*Requirement:*
Output the entries below exactly, from the first line to the line holding "Task: Click the 确认一键铺货 button", both included.

*Task material:*
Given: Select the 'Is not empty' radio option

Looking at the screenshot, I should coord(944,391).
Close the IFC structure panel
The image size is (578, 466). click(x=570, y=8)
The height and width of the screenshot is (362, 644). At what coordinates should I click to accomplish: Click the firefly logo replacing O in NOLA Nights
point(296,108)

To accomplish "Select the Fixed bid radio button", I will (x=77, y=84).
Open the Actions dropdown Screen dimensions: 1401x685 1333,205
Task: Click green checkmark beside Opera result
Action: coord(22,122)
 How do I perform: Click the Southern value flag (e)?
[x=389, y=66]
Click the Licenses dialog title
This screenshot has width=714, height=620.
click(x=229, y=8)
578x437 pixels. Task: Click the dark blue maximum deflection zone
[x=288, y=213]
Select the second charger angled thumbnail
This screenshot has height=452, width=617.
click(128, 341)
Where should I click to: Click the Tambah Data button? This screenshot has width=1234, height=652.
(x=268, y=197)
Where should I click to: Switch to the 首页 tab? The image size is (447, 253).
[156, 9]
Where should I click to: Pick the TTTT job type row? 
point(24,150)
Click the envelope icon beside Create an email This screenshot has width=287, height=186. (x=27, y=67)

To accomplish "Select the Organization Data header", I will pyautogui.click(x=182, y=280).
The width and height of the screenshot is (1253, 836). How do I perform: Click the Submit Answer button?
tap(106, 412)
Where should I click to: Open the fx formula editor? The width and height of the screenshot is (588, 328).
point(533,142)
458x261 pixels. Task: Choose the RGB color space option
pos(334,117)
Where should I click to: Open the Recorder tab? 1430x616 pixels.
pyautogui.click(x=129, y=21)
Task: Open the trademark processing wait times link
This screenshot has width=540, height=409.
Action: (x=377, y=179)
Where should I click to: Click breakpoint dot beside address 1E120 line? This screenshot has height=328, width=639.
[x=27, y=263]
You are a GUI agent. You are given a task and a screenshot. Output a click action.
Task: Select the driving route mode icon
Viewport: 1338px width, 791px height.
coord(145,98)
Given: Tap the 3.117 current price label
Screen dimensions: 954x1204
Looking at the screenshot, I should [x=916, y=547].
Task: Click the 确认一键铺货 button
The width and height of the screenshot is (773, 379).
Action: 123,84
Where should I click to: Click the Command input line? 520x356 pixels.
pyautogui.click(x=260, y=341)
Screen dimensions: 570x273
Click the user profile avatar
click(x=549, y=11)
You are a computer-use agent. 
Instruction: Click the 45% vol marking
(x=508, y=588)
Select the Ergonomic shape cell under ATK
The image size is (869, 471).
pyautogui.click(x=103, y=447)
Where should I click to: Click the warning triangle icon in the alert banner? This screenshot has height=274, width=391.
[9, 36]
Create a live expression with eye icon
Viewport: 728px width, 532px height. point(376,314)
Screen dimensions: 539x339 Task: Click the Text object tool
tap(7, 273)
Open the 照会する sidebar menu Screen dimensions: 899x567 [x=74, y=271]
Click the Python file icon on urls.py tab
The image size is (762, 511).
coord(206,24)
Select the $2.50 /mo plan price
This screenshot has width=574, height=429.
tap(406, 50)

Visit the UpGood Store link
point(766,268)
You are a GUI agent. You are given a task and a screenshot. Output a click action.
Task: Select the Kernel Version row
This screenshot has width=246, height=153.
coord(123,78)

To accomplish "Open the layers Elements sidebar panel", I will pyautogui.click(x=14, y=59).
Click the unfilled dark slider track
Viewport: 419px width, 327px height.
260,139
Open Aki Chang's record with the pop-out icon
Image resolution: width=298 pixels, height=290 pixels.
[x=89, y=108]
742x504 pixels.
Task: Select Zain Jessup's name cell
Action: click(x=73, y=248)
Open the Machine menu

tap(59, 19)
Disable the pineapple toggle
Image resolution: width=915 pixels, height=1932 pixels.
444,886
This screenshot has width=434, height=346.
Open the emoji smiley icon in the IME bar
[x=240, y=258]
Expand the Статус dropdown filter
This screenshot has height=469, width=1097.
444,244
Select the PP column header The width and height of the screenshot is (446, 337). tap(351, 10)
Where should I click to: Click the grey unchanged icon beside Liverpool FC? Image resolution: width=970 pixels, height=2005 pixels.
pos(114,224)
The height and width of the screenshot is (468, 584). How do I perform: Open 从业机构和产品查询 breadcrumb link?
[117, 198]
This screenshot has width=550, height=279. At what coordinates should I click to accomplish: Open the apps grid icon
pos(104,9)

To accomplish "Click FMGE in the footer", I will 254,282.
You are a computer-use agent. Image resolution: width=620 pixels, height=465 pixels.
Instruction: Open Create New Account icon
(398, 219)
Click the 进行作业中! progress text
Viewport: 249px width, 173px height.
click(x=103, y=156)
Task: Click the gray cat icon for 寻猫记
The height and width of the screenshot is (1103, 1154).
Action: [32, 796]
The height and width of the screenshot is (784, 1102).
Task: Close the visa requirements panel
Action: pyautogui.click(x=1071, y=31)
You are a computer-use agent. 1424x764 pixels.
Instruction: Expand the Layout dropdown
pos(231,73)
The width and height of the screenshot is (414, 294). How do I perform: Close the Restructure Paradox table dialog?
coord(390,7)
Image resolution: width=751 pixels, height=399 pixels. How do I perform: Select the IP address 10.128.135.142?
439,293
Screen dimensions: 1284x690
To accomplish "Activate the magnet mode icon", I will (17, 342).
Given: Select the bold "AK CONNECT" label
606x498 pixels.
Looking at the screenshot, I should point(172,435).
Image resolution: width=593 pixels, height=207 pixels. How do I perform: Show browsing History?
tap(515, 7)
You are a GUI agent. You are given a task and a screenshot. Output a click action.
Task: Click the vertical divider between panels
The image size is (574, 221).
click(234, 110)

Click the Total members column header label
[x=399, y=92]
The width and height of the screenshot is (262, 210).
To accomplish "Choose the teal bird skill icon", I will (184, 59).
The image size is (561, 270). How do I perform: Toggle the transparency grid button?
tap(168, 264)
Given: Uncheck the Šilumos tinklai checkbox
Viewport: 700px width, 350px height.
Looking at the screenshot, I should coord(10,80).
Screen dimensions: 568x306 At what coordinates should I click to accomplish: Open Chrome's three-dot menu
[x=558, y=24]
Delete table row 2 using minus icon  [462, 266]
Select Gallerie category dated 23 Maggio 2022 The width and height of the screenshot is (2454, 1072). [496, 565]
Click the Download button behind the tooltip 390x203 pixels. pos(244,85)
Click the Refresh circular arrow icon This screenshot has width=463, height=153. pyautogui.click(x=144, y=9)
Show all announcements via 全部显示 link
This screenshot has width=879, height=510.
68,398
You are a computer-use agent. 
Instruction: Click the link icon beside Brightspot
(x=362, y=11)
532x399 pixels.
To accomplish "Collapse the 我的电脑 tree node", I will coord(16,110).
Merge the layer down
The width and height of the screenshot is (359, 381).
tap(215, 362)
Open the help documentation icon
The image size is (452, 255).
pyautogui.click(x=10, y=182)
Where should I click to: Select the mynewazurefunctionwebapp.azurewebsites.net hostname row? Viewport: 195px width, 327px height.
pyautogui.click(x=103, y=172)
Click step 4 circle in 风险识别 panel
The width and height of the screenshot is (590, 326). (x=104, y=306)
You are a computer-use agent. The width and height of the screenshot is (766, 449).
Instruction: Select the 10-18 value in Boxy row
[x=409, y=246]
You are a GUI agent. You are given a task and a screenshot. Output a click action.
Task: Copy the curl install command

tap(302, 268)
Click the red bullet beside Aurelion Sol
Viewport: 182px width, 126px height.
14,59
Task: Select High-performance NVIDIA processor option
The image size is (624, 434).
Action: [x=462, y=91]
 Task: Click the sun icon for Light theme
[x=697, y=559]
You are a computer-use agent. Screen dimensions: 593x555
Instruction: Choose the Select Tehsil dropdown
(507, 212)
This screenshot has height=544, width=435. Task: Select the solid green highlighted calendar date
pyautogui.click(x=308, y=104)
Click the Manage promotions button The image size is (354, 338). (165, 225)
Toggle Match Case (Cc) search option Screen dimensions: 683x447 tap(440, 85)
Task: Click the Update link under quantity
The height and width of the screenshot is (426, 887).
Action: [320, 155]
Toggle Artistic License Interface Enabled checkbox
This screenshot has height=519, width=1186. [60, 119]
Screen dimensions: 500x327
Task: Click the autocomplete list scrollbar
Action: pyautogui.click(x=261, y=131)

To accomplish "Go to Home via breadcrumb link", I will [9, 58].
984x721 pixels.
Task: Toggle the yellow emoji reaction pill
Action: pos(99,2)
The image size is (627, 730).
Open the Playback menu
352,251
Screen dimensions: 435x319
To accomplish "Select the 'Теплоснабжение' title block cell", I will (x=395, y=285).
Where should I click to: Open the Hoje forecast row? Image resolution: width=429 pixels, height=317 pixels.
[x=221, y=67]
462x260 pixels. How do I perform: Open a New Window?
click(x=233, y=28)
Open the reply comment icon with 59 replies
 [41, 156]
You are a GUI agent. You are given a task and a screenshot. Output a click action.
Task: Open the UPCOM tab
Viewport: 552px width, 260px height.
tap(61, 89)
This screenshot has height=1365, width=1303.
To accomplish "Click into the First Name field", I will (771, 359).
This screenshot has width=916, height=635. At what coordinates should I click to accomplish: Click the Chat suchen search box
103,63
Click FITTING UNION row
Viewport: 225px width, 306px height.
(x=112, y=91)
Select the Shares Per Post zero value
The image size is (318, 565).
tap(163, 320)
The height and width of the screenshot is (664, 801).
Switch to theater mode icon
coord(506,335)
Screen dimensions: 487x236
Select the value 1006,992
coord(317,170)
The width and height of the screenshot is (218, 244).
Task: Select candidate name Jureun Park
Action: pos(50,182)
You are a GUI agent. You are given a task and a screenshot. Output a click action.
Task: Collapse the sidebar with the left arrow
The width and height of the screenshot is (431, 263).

*Solution for this task:*
Given: Select the 'Is not empty' radio option

Looking at the screenshot, I should coord(944,391).
Close the IFC structure panel
The image size is (578, 466). click(x=570, y=8)
The height and width of the screenshot is (362, 644). At what coordinates should I click to accomplish: Click the firefly logo replacing O in NOLA Nights
point(296,108)

To accomplish "Select the Fixed bid radio button", I will (x=77, y=84).
Open the Actions dropdown Screen dimensions: 1401x685 1333,205
Task: Click green checkmark beside Opera result
Action: coord(22,122)
 How do I perform: Click the Southern value flag (e)?
[x=389, y=66]
Click the Licenses dialog title
This screenshot has width=714, height=620.
click(x=229, y=8)
578x437 pixels. Task: Click the dark blue maximum deflection zone
[x=288, y=213]
Select the second charger angled thumbnail
This screenshot has height=452, width=617.
click(128, 341)
Where should I click to: Click the Tambah Data button? This screenshot has width=1234, height=652.
(x=268, y=197)
Where should I click to: Switch to the 首页 tab? The image size is (447, 253).
[156, 9]
Where should I click to: Pick the TTTT job type row? 
point(24,150)
Click the envelope icon beside Create an email This screenshot has width=287, height=186. (x=27, y=67)

To accomplish "Select the Organization Data header", I will pyautogui.click(x=182, y=280).
The width and height of the screenshot is (1253, 836). How do I perform: Click the Submit Answer button?
tap(106, 412)
Where should I click to: Open the fx formula editor? The width and height of the screenshot is (588, 328).
point(533,142)
458x261 pixels. Task: Choose the RGB color space option
pos(334,117)
Where should I click to: Open the Recorder tab? 1430x616 pixels.
pyautogui.click(x=129, y=21)
Task: Open the trademark processing wait times link
This screenshot has width=540, height=409.
Action: (x=377, y=179)
Where should I click to: Click breakpoint dot beside address 1E120 line? This screenshot has height=328, width=639.
[x=27, y=263]
You are a GUI agent. You are given a task and a screenshot. Output a click action.
Task: Select the driving route mode icon
Viewport: 1338px width, 791px height.
coord(145,98)
Given: Tap the 3.117 current price label
Screen dimensions: 954x1204
Looking at the screenshot, I should [x=916, y=547].
Task: Click the 确认一键铺货 button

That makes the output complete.